WORK TO BE COMPLETED
Beginning with the line below that contains "The height and" and ending with the line that contains "Task: Select the sstA annotation box", retype every line exactly. Pictures are not copied.

GIVEN RECORDS
▼

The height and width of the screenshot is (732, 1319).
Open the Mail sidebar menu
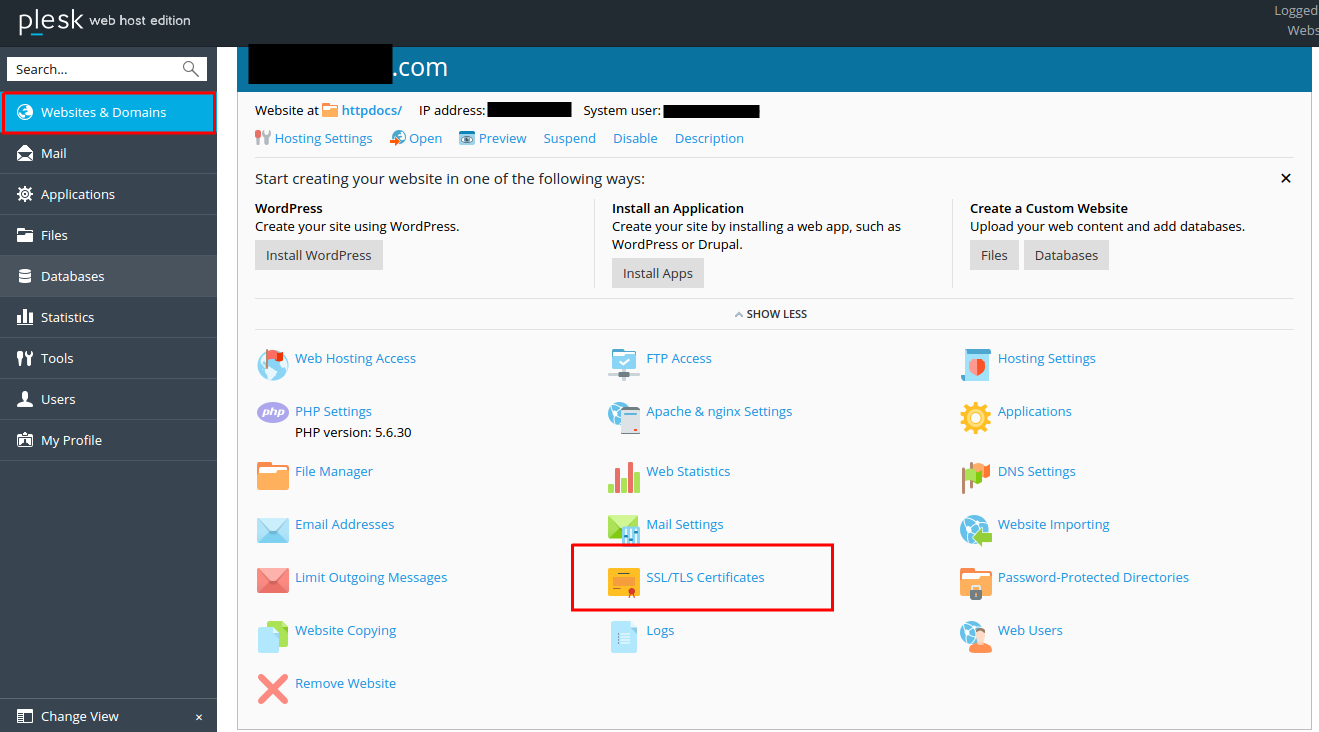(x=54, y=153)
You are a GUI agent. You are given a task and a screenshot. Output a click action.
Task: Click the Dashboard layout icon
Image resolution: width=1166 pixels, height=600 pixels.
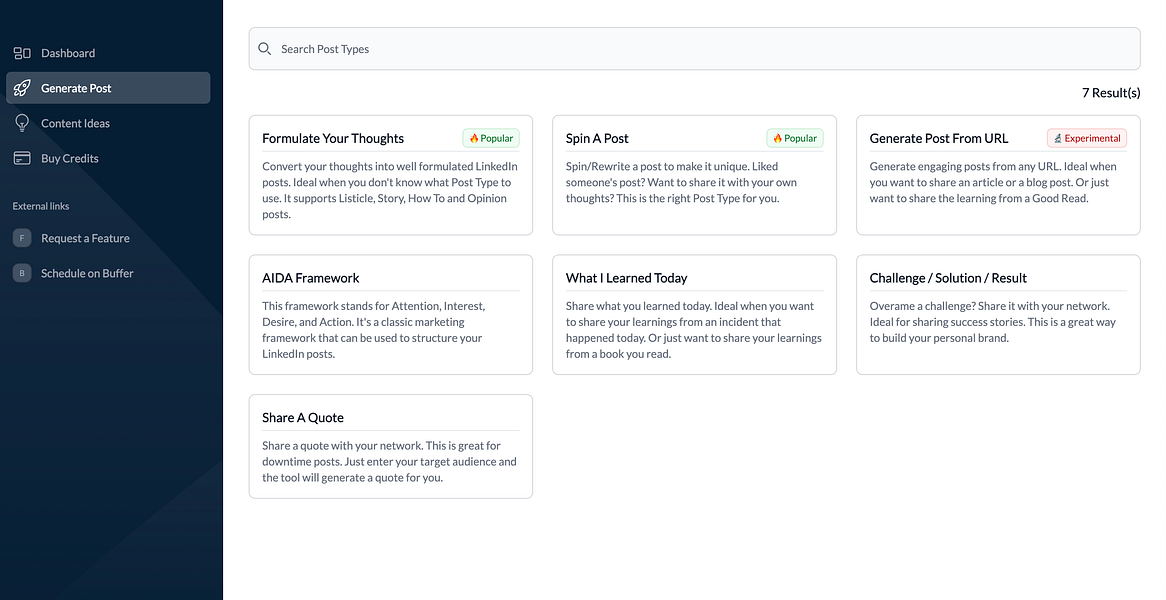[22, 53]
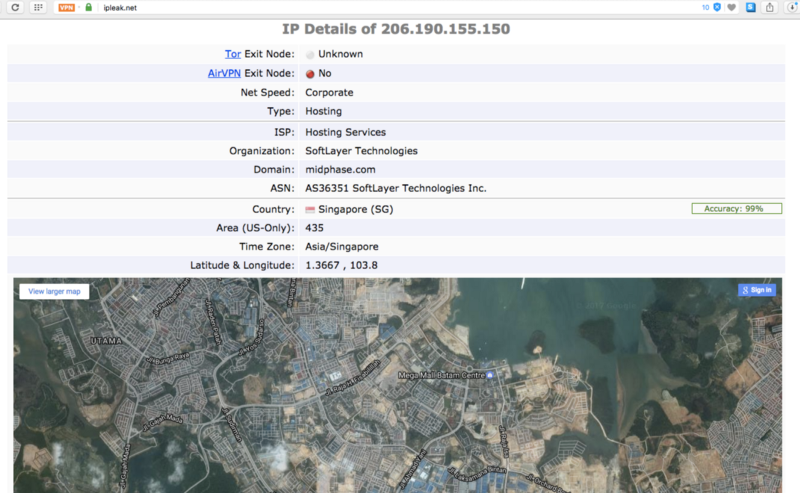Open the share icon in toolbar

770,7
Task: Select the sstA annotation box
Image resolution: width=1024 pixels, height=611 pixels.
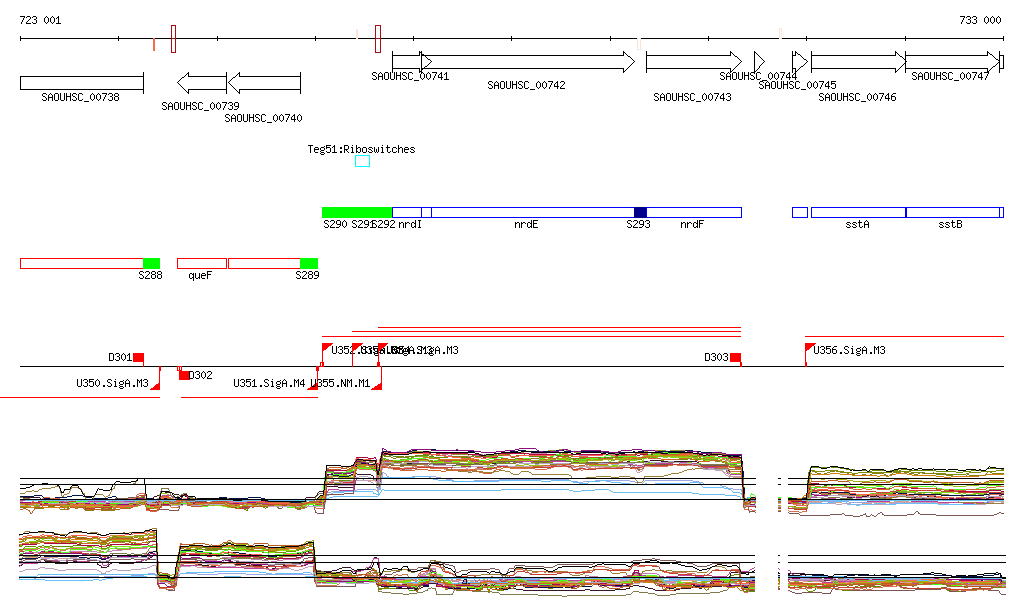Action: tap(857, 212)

▲
▼

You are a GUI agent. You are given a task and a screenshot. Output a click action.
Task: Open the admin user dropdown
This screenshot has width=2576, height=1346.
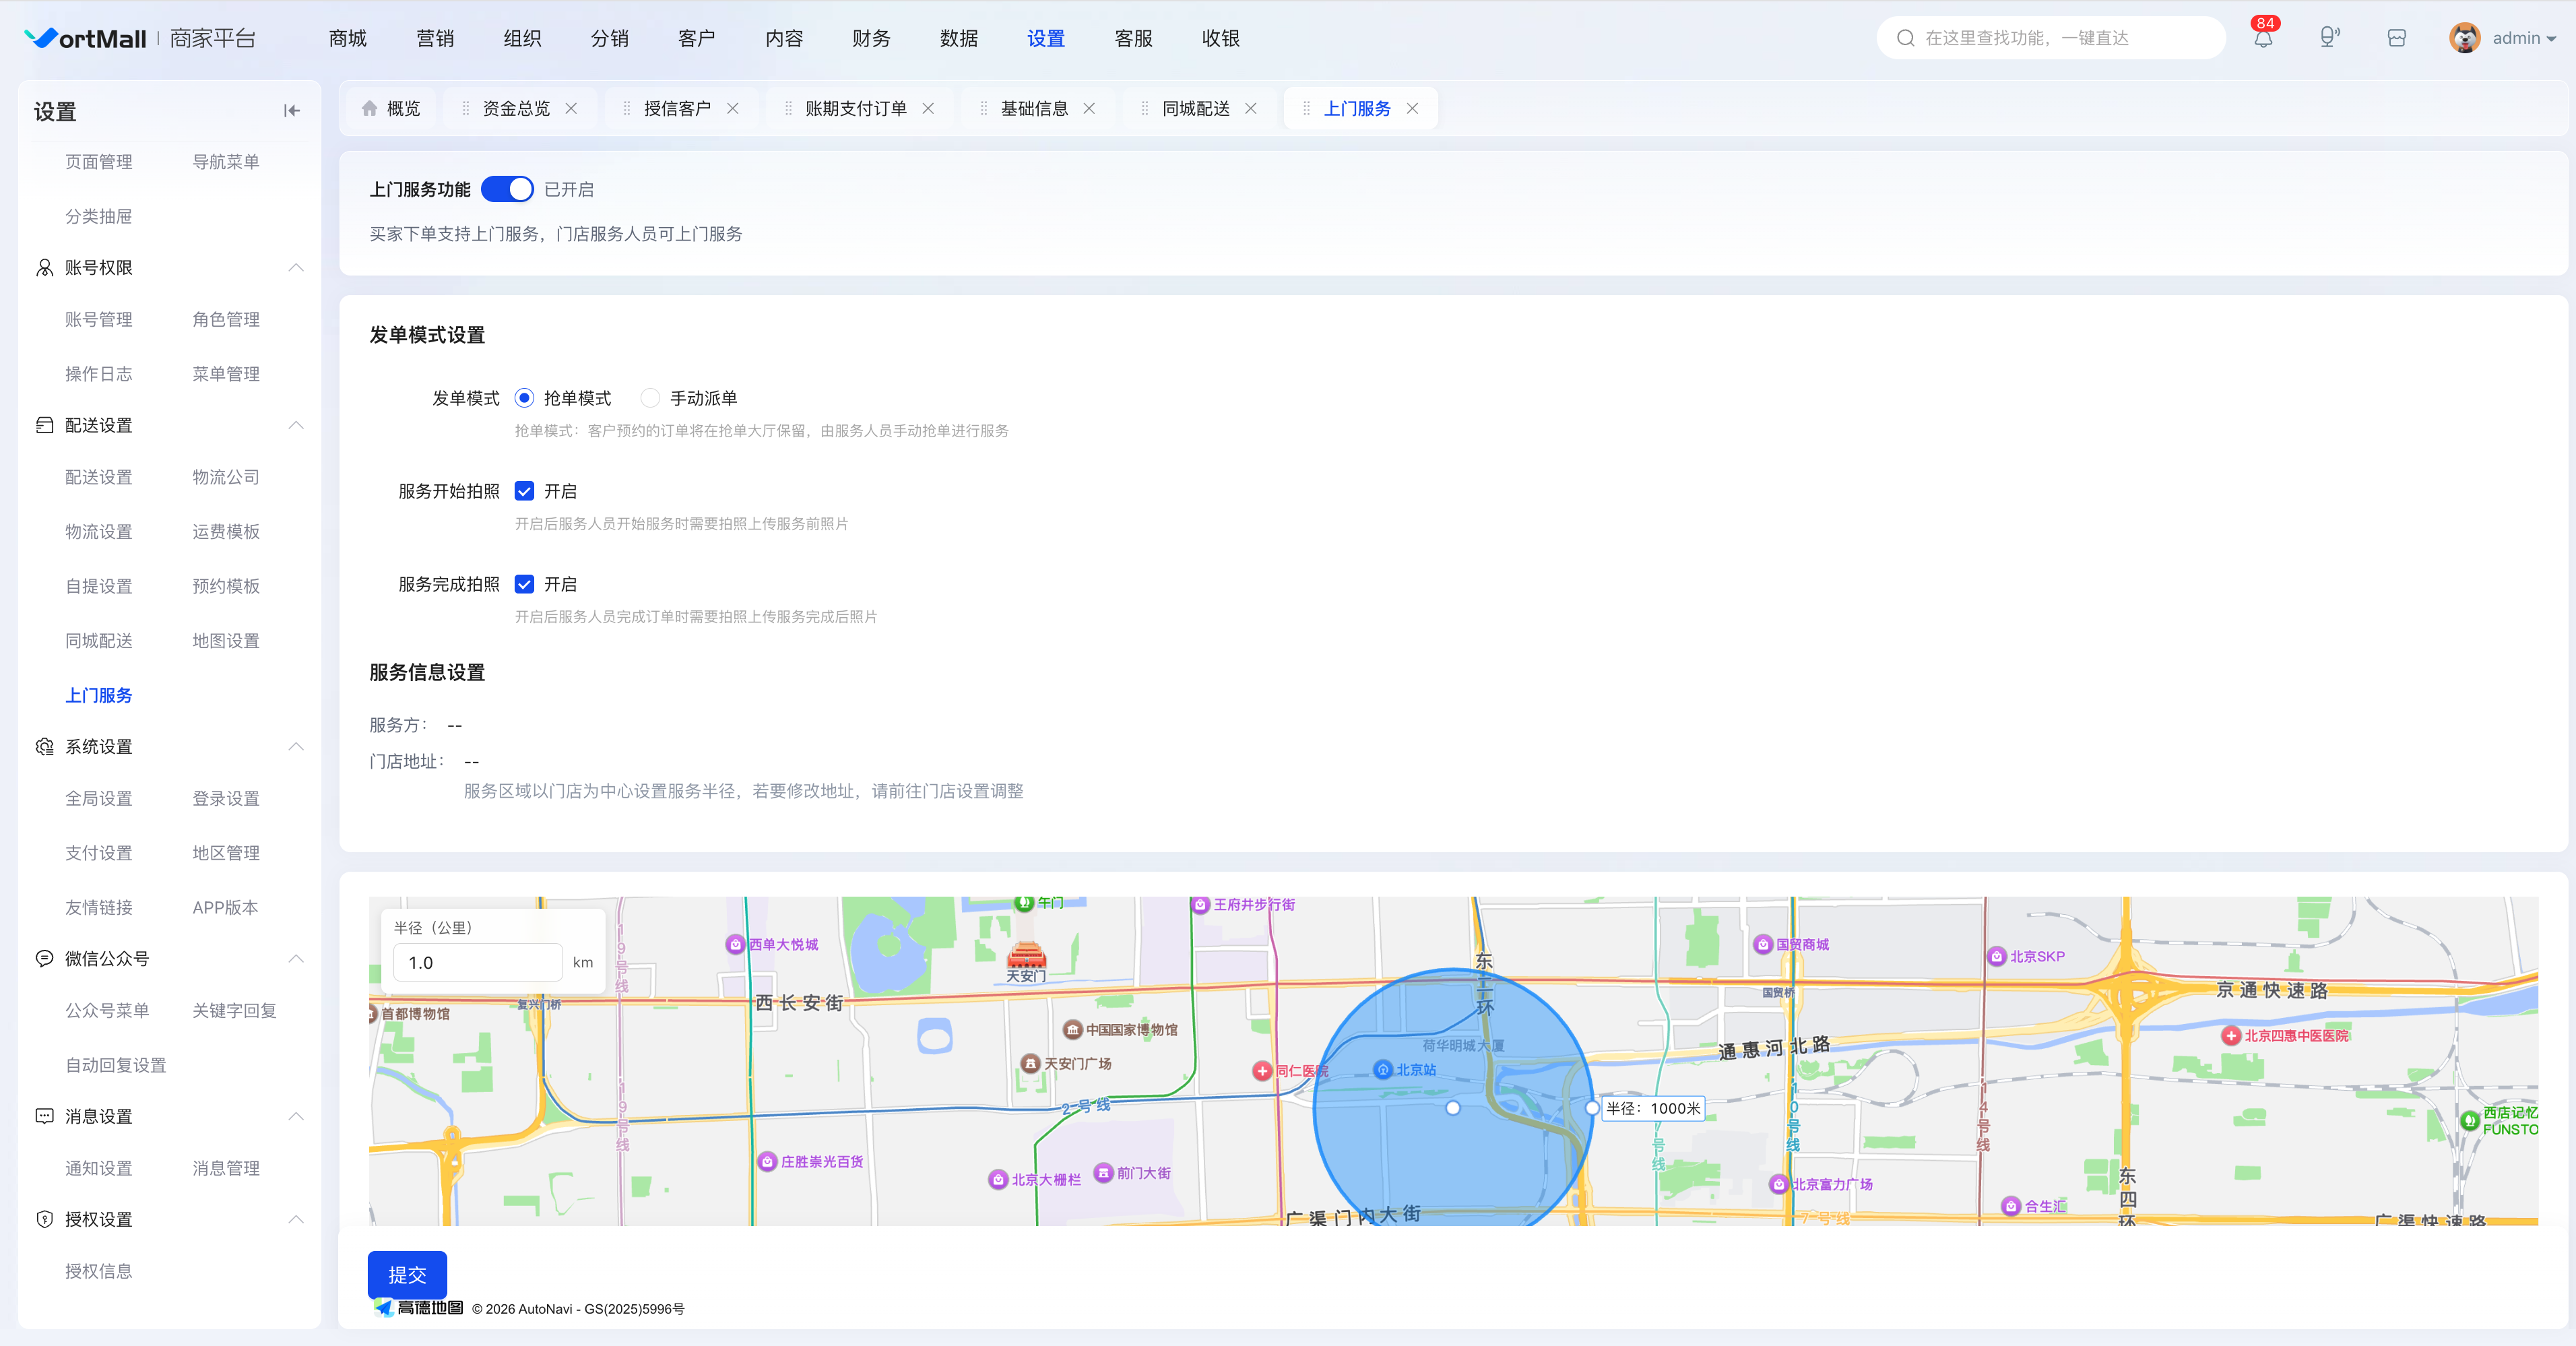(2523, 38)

▲
▼

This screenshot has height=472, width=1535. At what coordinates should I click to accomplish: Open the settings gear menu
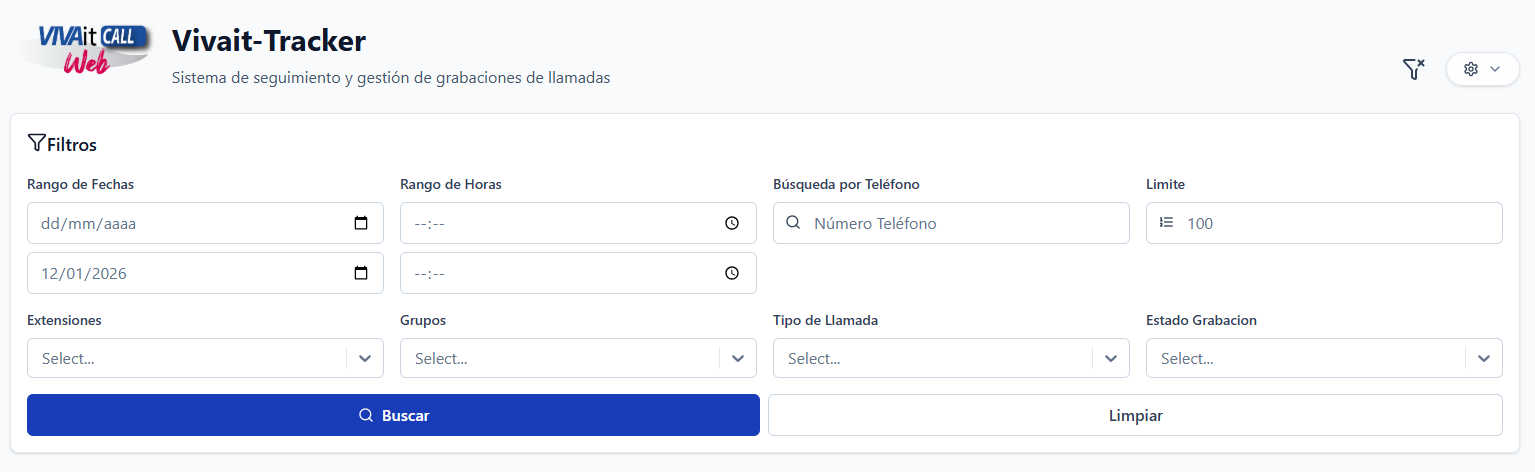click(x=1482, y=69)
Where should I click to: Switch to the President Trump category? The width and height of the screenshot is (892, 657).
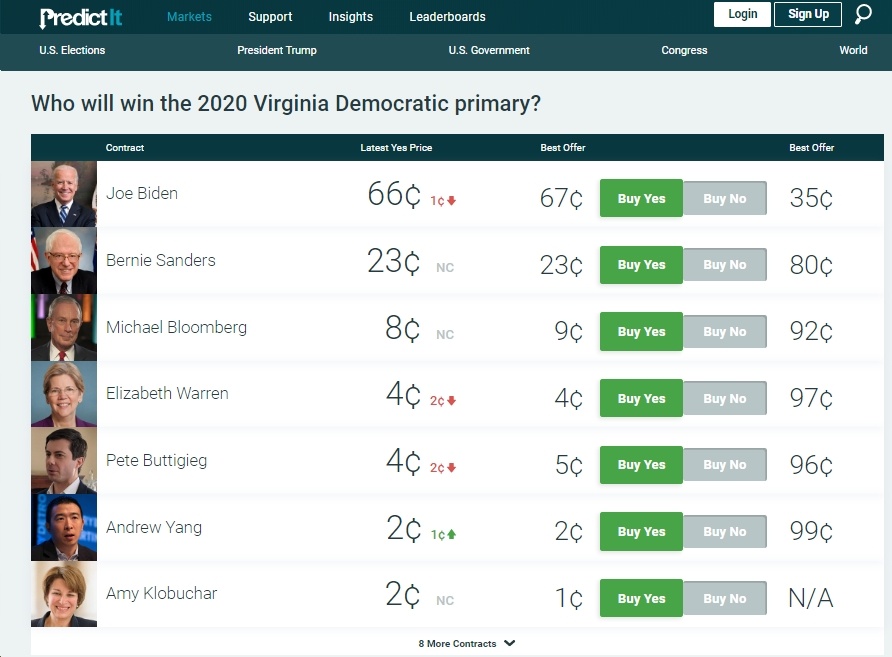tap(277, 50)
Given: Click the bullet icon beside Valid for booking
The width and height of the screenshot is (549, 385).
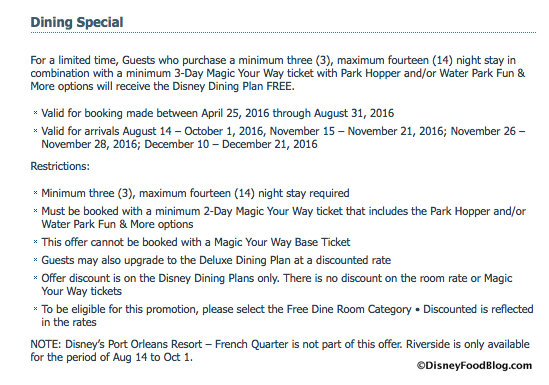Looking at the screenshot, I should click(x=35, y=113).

▲

REPLY
The height and width of the screenshot is (732, 1319).
Open the Mail sidebar menu
(x=54, y=153)
You are a GUI agent. You are given a task and a screenshot. Output a click action.
Task: Click the Dashboard layout icon
Image resolution: width=1166 pixels, height=600 pixels.
[22, 53]
Open the share icon in toolbar

770,7
Task: Select the sstA annotation box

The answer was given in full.